DR_API byte* instr_encode_to_copy ( void *  drcontext,
instr_t instr,
byte *  copy_pc,
byte *  final_pc 
)

Encodes instr into the memory at copy_pc in preparation for copying to final_pc. Any pc-relative component is encoded as though the instruction were located at final_pc. This allows for direct copying of the encoded bytes to final_pc without re-relativization.

Uses the x86/x64 mode stored in instr, not the mode of the current thread. Returns the pc after the encoded instr, or NULL if the encoding failed. If instr is a cti with an instr_t target, the offset fields of instr and of the target must be set with the respective offsets of each instr_t! (instrlist_encode does this automatically, if the target is in the list). x86 instructions can occupy up to 17 bytes, so the caller should ensure the target location has enough room to avoid overflow.

Note
: In Thumb mode, some instructions have different behavior depending on whether they are in an IT block. To correctly encode such instructions, they should be encoded within an instruction list with the corresponding IT instruction using instrlist_encode().

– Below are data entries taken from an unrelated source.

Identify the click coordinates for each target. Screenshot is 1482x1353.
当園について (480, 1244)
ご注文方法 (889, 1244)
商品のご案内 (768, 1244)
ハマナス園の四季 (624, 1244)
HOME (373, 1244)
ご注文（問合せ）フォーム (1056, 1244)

◆ instr_is_encoding_possible()

DR_API bool instr_is_encoding_possible ( instr_t instr)

Returns true iff instr can be encoded as

  • a valid IA-32 instruction on X86
  • a valid Armv8-a instruction on AArch64 (Note: The AArch64 encoder/decoder is not complete yet, so DynamoRIO may fail to encode some valid Armv8-a instructions)
  • a valid Armv7 instruction on ARM

◆ instrlist_encode()

DR_API byte* instrlist_encode ( void *  drcontext,
instrlist_t ilist,
byte *  pc,
bool  has_instr_jmp_targets 
)

Encodes each instruction in ilist in turn in contiguous memory starting at pc. Returns the pc after all of the encodings, or NULL if any one of the encodings failed. Uses the x86/x64 mode stored in each instr, not the mode of the current thread. In order for instr_t operands to be encoded properly, has_instr_jmp_targets must be true. If has_instr_jmp_targets is true, the offset field of each instr_t in ilist will be overwritten, and if any instr_t targets are not in ilist, they must have their offset fields set with their offsets relative to pc. x86 instructions can occupy up to 17 bytes each, so the caller should ensure the target location has enough room to avoid overflow.

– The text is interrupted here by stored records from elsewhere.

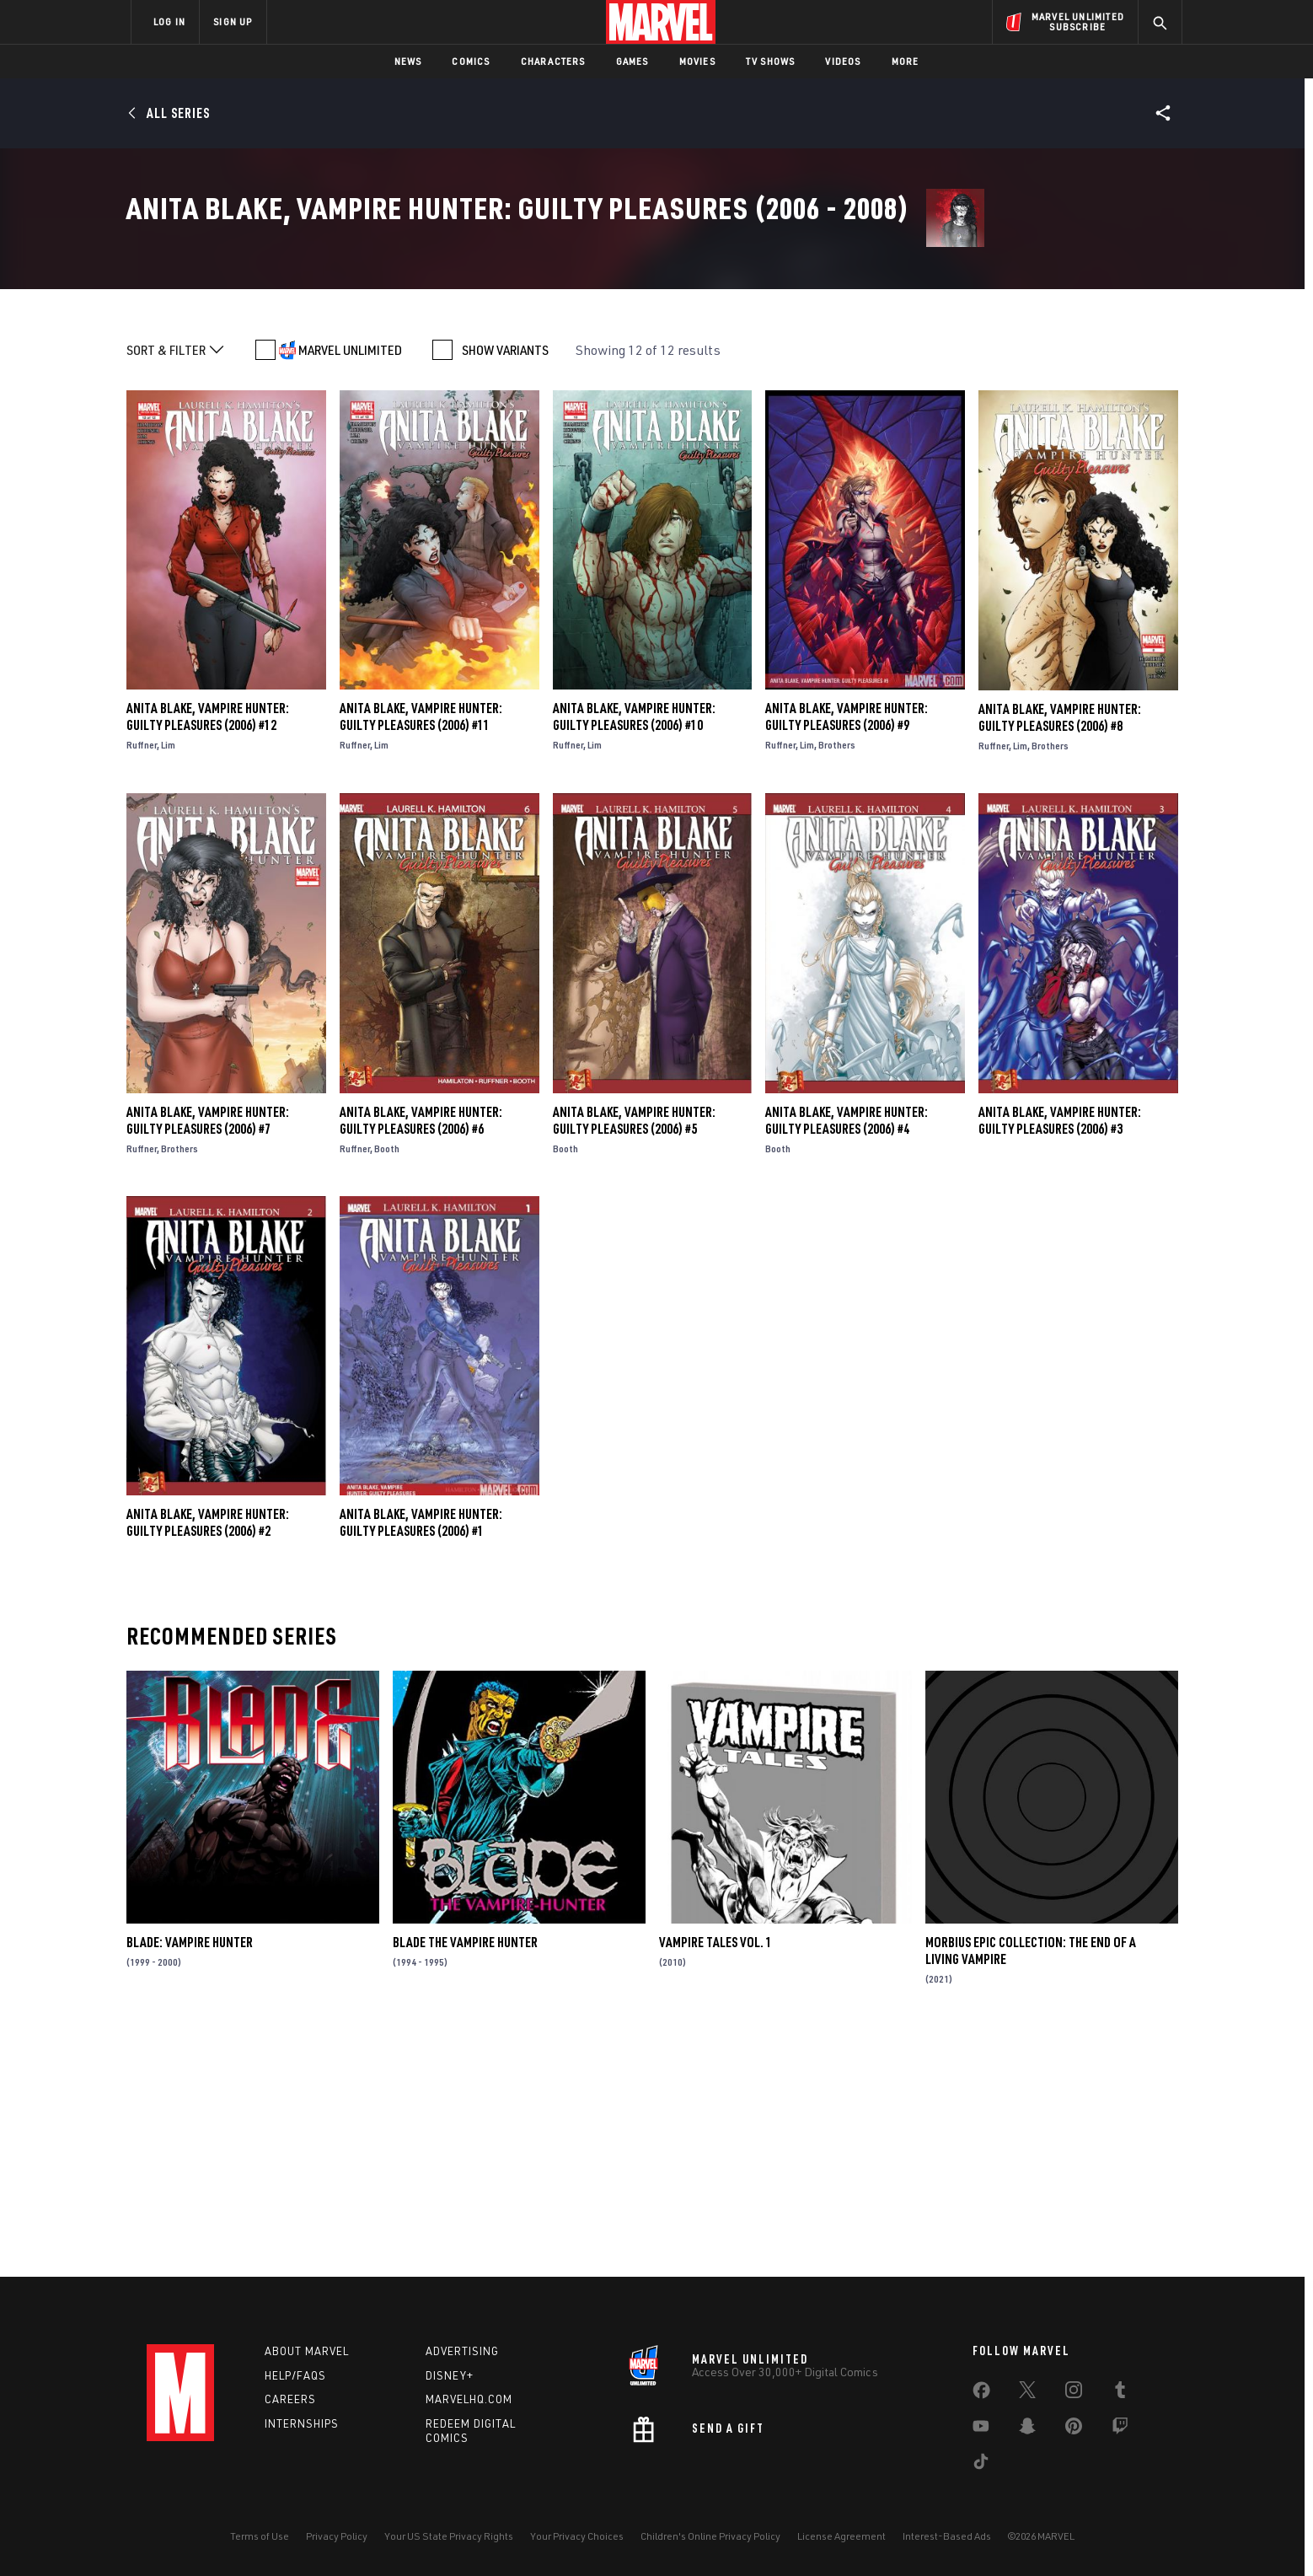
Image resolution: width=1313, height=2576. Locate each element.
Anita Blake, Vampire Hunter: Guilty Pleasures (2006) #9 (846, 953)
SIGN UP (232, 21)
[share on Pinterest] (1073, 2429)
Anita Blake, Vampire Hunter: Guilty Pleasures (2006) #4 (846, 1356)
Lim (168, 981)
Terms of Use (259, 2536)
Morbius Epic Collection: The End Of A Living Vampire (1030, 2187)
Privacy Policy (336, 2536)
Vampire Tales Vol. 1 (715, 2179)
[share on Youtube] (981, 2429)
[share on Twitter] (1027, 2393)
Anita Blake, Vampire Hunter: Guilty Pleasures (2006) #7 (207, 1356)
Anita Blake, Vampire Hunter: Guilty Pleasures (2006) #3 (1059, 1356)
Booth (386, 1384)
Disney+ (450, 2375)
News (408, 61)
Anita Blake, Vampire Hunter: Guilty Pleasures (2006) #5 (634, 1356)
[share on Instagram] (1073, 2393)
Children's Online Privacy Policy (710, 2536)
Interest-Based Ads (947, 2536)
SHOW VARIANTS (505, 586)
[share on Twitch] (1120, 2429)
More (905, 61)
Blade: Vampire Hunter (189, 2179)
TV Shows (771, 61)
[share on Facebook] (981, 2393)
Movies (697, 61)
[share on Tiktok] (981, 2464)
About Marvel (307, 2351)
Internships (302, 2423)
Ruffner (141, 981)
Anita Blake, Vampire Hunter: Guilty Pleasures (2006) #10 (634, 953)
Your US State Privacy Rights (448, 2536)
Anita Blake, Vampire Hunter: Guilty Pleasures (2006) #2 (207, 1759)
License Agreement (841, 2536)
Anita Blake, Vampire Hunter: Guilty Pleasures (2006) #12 (207, 953)
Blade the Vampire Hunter (465, 2179)
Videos (842, 61)
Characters (553, 61)
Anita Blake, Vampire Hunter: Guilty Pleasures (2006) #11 (421, 953)
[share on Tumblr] (1120, 2393)
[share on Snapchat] (1027, 2429)
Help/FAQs (295, 2375)
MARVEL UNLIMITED (350, 586)
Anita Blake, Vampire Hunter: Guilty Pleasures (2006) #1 (421, 1759)
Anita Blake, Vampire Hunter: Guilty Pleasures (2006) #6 (421, 1356)
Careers (290, 2399)
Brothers (836, 981)
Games (632, 61)
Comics (471, 61)
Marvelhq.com (469, 2399)
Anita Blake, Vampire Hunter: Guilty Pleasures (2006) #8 (1059, 953)
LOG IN (169, 21)
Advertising (462, 2351)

◆ instrlist_encode_to_copy()

DR_API byte* instrlist_encode_to_copy ( void *  drcontext,
instrlist_t ilist,
byte *  copy_pc,
byte *  final_pc,
byte *  max_pc,
bool  has_instr_jmp_targets 
)

Encodes each instruction in ilist in turn in contiguous memory starting copy_pc in preparation for copying to final_pc. Any pc-relative instruction is encoded as though the instruction list were located at final_pc. This allows for direct copying of the encoded bytes to final_pc without re-relativization.

Returns the pc after all of the encodings, or NULL if any one of the encodings failed.

Uses the x86/x64 mode stored in each instr, not the mode of the current thread.

In order for instr_t operands to be encoded properly, has_instr_jmp_targets must be true. If has_instr_jmp_targets is true, the offset field of each instr_t in ilist will be overwritten, and if any instr_t targets are not in ilist, they must have their offset fields set with their offsets relative to pc.

If max_pc is non-NULL, computes the total size required to encode the instruction list before performing any encoding. If the whole list will not fit starting at copy_pc without exceeding max_pc, returns NULL without encoding anything. Otherwise encodes as normal. Note that x86 instructions can occupy up to 17 bytes each, so if max_pc is NULL, the caller should ensure the target location has enough room to avoid overflow.